With the urgency of breath
I unwound them,
exposing them to air,
where they seemed to fluff feathers,
which were, of course, only the lobes
of their fruiting bodies, visible growth
of vast mycelial structures underground,
working in biotic miracles of communication,
life and decay.
I sliced off a wing for dinner, sautéed it
in butter and extra virgin olive oil
to toss with pasta primavera’s garden
vegetables and settled the rest in a huge
paper bag, nesting them for the night, cool,
as if they still slept on the forest floor,
close to their protective log.
In the morning I inhaled their earthy, woody
scent, an elixir of love and death, and set to work
as chef of the forest. Every clean, fresh slice went,
unctuous with butter and oil, into a heavy skillet,
seasoned with garlic, salt and pepper,
until three batches cooled and were frozen.

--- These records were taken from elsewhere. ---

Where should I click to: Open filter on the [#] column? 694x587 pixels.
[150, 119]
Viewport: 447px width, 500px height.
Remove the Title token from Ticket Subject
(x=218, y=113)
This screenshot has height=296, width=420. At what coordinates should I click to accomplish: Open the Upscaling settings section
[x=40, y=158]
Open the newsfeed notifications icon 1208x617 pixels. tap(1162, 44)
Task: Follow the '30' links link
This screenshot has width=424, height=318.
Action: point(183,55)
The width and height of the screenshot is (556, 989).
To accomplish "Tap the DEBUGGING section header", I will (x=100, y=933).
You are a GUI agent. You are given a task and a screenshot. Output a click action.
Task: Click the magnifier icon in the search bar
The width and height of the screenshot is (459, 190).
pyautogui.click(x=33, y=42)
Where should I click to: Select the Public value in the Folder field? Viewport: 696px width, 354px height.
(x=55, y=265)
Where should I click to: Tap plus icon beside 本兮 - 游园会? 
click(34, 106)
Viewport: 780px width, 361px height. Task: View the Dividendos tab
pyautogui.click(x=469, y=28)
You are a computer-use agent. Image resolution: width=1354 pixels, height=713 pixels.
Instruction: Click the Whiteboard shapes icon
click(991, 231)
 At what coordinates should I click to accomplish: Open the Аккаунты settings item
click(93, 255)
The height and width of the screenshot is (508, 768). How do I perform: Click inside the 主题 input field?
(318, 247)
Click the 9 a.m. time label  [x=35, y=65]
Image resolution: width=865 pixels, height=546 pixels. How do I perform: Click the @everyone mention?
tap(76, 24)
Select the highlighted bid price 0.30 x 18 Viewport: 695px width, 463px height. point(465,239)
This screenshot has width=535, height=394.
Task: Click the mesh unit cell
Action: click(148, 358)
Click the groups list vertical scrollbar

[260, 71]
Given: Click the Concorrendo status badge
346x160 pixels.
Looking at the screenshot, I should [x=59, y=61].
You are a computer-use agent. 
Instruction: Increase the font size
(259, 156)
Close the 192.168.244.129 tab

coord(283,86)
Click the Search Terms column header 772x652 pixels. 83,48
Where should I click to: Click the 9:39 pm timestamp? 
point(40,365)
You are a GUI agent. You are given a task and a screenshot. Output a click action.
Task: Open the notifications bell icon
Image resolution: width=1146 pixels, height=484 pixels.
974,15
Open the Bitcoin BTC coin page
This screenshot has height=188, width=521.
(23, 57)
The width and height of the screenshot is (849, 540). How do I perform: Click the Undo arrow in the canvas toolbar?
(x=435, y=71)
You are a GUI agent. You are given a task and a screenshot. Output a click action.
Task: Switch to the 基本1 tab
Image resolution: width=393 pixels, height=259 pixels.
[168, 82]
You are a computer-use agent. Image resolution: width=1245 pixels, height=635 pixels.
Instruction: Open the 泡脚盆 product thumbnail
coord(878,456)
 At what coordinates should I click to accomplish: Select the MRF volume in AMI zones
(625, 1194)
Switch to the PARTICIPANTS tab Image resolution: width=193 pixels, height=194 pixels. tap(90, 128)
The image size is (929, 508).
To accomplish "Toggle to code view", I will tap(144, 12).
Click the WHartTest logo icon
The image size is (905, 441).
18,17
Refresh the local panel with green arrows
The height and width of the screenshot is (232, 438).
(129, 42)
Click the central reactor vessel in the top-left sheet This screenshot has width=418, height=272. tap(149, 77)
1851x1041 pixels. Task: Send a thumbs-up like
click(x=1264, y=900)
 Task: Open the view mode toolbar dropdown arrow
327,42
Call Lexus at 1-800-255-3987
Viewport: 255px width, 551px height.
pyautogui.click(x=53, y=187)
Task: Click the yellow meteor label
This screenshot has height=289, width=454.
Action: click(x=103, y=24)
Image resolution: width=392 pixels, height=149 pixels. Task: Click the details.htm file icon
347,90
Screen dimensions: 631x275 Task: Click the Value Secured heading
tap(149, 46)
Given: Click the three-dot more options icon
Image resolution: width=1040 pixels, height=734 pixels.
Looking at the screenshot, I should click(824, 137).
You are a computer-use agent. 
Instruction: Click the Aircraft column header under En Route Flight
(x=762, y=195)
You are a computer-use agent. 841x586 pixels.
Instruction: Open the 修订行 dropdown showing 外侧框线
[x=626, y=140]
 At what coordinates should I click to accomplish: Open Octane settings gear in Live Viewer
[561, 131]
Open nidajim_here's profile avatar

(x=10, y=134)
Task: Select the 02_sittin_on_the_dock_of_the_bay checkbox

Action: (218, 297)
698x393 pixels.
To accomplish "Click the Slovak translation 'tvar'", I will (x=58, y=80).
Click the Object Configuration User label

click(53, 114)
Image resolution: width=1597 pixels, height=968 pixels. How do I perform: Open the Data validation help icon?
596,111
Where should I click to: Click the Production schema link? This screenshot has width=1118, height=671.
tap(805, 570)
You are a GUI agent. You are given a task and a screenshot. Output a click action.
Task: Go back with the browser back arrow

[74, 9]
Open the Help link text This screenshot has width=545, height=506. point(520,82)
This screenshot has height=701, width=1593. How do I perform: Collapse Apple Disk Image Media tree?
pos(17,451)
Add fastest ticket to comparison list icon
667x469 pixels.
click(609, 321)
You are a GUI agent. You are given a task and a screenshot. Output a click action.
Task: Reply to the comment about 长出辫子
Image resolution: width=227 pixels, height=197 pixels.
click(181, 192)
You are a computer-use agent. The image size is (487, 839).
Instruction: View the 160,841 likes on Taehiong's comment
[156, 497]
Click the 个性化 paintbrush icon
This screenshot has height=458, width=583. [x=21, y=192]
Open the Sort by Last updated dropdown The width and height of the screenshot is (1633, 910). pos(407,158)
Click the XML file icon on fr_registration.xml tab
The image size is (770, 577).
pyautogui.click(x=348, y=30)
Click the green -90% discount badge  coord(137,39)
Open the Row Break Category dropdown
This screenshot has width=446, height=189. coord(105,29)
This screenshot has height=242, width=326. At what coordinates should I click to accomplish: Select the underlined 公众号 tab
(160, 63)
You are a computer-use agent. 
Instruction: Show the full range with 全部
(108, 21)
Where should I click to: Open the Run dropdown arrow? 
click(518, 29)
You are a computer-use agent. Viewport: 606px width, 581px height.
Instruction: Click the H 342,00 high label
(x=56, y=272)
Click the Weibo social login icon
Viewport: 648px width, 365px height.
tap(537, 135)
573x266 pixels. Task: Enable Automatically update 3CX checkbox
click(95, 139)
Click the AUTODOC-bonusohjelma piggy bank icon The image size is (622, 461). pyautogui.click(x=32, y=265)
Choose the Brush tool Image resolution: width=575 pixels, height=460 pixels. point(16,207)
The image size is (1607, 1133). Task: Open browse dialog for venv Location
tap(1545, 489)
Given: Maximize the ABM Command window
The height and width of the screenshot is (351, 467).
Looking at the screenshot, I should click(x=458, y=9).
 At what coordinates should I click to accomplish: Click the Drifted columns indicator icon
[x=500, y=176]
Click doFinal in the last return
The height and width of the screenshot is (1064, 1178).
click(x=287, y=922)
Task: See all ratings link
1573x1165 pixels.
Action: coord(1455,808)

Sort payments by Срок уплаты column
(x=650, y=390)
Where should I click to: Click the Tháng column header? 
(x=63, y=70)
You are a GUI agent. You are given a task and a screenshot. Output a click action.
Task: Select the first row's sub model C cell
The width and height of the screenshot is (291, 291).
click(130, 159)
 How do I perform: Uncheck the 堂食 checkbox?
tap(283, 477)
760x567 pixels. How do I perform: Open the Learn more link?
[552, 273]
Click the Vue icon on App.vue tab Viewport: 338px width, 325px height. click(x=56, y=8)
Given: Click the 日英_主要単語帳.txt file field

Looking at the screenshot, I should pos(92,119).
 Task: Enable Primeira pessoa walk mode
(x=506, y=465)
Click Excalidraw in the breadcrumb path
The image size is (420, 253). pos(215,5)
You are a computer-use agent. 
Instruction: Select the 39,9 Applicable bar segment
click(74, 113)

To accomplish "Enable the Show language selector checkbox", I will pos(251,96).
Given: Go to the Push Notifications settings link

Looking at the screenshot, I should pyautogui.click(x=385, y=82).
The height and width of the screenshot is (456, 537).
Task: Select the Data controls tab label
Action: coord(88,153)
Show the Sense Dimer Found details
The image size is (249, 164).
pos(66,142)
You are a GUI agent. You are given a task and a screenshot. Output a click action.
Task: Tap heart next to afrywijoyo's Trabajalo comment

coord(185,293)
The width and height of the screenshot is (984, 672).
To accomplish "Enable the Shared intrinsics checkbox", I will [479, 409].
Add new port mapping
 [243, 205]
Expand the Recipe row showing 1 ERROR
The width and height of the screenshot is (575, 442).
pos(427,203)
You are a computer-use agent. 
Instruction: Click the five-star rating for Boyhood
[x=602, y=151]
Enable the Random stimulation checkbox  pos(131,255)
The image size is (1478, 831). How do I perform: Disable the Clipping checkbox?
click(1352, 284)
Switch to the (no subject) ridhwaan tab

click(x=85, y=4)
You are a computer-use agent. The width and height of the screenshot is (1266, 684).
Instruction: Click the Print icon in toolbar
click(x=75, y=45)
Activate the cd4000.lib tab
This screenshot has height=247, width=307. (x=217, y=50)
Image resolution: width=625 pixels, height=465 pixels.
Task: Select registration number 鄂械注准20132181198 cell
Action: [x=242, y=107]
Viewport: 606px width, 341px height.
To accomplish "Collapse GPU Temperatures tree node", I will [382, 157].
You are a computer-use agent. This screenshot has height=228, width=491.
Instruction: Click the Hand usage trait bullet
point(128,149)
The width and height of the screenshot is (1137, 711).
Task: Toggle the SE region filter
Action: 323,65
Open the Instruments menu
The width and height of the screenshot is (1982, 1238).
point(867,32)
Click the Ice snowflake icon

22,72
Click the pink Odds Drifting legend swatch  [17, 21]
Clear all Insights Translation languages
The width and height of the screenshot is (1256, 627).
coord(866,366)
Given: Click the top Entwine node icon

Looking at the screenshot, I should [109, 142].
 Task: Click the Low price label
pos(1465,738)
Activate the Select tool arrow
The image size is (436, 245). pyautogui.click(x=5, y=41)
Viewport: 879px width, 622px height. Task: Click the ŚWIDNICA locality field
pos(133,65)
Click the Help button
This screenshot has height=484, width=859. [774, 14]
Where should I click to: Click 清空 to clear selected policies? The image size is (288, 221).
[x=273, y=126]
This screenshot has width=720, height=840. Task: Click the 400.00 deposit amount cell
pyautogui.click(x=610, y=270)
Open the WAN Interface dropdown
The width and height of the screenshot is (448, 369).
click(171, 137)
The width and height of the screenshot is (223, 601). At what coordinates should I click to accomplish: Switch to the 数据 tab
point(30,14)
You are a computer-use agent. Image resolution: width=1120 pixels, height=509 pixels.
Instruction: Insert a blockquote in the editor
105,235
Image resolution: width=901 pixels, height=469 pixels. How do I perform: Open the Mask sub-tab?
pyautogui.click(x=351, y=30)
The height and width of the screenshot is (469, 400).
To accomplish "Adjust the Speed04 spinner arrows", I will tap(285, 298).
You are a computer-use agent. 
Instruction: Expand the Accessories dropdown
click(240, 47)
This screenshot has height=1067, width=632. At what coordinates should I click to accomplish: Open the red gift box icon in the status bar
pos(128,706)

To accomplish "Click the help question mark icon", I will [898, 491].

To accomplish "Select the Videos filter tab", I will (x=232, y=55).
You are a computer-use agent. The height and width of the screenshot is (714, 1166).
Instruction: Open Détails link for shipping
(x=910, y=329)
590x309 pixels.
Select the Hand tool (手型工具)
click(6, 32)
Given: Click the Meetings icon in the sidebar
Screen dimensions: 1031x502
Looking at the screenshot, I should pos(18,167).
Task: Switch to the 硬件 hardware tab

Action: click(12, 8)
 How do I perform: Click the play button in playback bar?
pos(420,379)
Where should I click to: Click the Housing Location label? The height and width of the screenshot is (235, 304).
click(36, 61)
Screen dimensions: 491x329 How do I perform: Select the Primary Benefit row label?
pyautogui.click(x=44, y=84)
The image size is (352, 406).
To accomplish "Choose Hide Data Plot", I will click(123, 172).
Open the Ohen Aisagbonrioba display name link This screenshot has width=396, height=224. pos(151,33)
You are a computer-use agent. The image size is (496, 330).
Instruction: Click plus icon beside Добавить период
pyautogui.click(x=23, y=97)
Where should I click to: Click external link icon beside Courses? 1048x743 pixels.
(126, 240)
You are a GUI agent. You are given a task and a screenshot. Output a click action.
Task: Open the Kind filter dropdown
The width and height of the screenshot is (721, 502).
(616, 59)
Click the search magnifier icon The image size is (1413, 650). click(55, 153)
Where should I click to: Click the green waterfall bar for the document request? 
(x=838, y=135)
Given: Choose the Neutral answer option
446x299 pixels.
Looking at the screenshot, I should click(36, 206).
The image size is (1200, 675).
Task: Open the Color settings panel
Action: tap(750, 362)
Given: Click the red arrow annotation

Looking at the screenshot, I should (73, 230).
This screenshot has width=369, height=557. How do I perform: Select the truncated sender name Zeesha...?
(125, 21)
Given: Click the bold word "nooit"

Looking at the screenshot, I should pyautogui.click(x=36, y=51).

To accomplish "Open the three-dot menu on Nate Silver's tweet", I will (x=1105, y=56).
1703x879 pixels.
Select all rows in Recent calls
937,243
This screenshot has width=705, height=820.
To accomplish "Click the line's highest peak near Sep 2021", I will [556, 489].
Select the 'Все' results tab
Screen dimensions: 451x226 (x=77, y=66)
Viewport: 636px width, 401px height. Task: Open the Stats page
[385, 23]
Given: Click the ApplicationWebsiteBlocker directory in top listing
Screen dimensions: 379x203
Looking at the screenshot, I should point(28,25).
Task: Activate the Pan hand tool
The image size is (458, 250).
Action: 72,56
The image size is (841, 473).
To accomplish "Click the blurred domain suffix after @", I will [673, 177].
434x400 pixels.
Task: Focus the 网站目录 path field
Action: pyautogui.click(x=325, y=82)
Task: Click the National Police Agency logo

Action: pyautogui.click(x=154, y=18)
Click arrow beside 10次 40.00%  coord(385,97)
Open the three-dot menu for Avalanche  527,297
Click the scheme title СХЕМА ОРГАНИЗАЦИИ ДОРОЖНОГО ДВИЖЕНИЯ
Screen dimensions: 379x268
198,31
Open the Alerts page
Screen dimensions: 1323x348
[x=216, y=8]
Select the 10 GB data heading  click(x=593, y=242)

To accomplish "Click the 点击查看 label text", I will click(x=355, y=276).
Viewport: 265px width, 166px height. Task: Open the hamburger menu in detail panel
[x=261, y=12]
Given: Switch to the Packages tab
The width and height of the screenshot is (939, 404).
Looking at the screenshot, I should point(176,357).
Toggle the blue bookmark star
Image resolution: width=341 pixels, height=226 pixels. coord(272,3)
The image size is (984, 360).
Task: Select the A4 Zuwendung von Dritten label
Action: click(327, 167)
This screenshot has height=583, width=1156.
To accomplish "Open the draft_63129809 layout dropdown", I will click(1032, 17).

The woody stems, the blackened and spotted bits,
I chopped into fine mince to cast onto leaf litter,
on fallen trees and stumps, wasting nothing,
finding a spot for these magicians and their work.
It is fitting at my age—a crone living in the woods,
happiest in her garden, a little in love with death—
to aid the beautiful process of decay, changing death
into other forms of life, grateful to the microbiology
of soil and mycorrhizal magic in earth’s teeming mantle.